14. B. This lesion is characterized by follicular destruction in a background of diffuse lymphoid infiltrate, with lymphoid follicle formation, features consistent with Hashimoto thyroiditis. Anti-thyroid peroxidase and anti-thyroglobulin are most commonly seen in patients with Hashimoto thyroiditis. Activating TSH receptor antibodies are seen in patients with Graves disease. Calcitonin and chromogranin are elevated in patients with medullary thyroid carcinoma. Monoclonal immunoglobulin are commonly seen in patient with B cell neoplasia, especially plasma cell neoplasms.

15. C. This lesion is characterized by follicular destruction in a background of diffuse lymphoid infiltrate, with lymphoid follicle formation, features consistent with Hashimoto thyroiditis. Follicular lymphoma has packed lymphoid follicles with similar size and abnormal follicular architecture. Graves disease is characterized by proliferation of follicular cells, thin pale colloid with vacuoles adjacent to follicular cells, with intact follicular structure, without prominent lymphocytic infiltrate.
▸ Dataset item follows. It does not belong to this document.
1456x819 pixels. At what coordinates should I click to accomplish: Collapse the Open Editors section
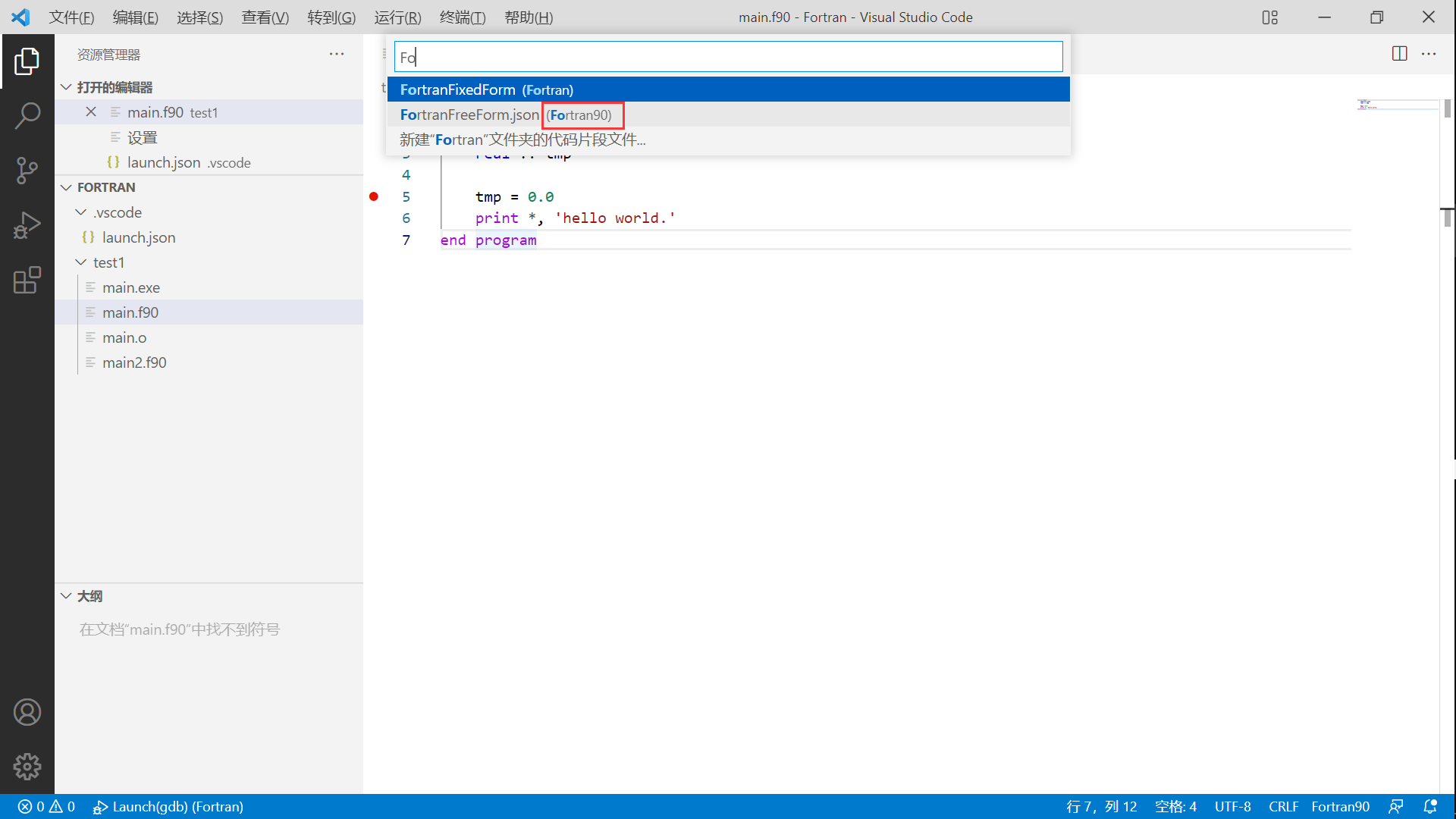(x=67, y=87)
Multinodular goiter is characterized by unevenly benign enlargement of thyroid with nodular growth pattern and follicles markedly various in size. Subacute lymphocytic thyroiditis has variable lymphocytic infiltrate without follicular destruction. 

16. A. This patient has hypothyroidism, as suggested by elevated TSH and low T3. The elevated TSH is a result of low levels of thyroid hormones. Hypothyroidism seen in Hashimoto thyroiditis is caused by destruction of follicles and lack of thyroid hormone production. Iodine deficiency may cause hypothyroidism and result in goiter, a hyperplastic change of thyroid without lymphocytic infiltrate. Systemic viral infection is associated with granulomatous thyroiditis, a condition may rarely associated with hypothyroidism. TRH overproduction and TSH secreting tumor may cause elevated TSH, as well as elevated T3 and T4.
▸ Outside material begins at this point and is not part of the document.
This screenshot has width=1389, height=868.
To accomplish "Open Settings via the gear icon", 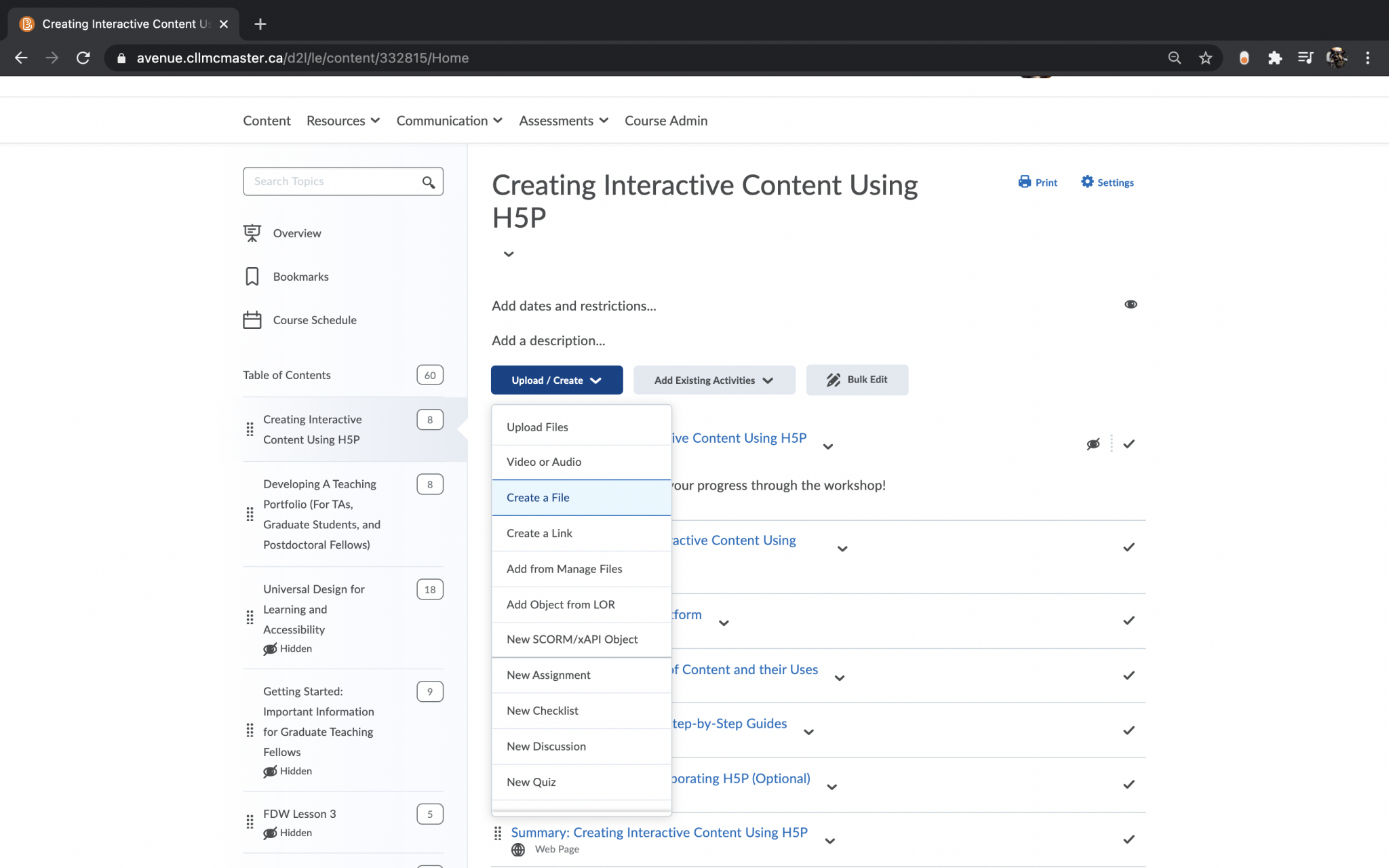I will (x=1087, y=182).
17. A. This patient has features of thyrotoxicosis, as suggested by her suppressed TSH and elevated T4. The enlarged thyroid with tall follicular cells, pale colloid and many vacuoles in colloid are consistent with Graves disease. Activating TSH receptor antibodies are the most commonly seen autoantibodies in patients with Graves disease. Anti-thyroid peroxidase, anti-thyroglobulin and inhibitory TSH receptor antibodies are seen in patients with Hashimoto thyroiditis. Calcitonin and chromogranin are elevated in patients with medullary thyroid carcinoma

18. B. The enlarged thyroid with tall follicular cells, pale colloid and many vacuoles in colloid are consistent with Graves disease. Also see discussion of question 1.

19. C. Bulging eyes in Graves disease is associated with increased volume of retro-orbital stroma tissue, resulted from a cross-reaction of activated lymphocytes to the stromal cells that express TSH receptor. 

20. E. See discussion of questions 1 and 8.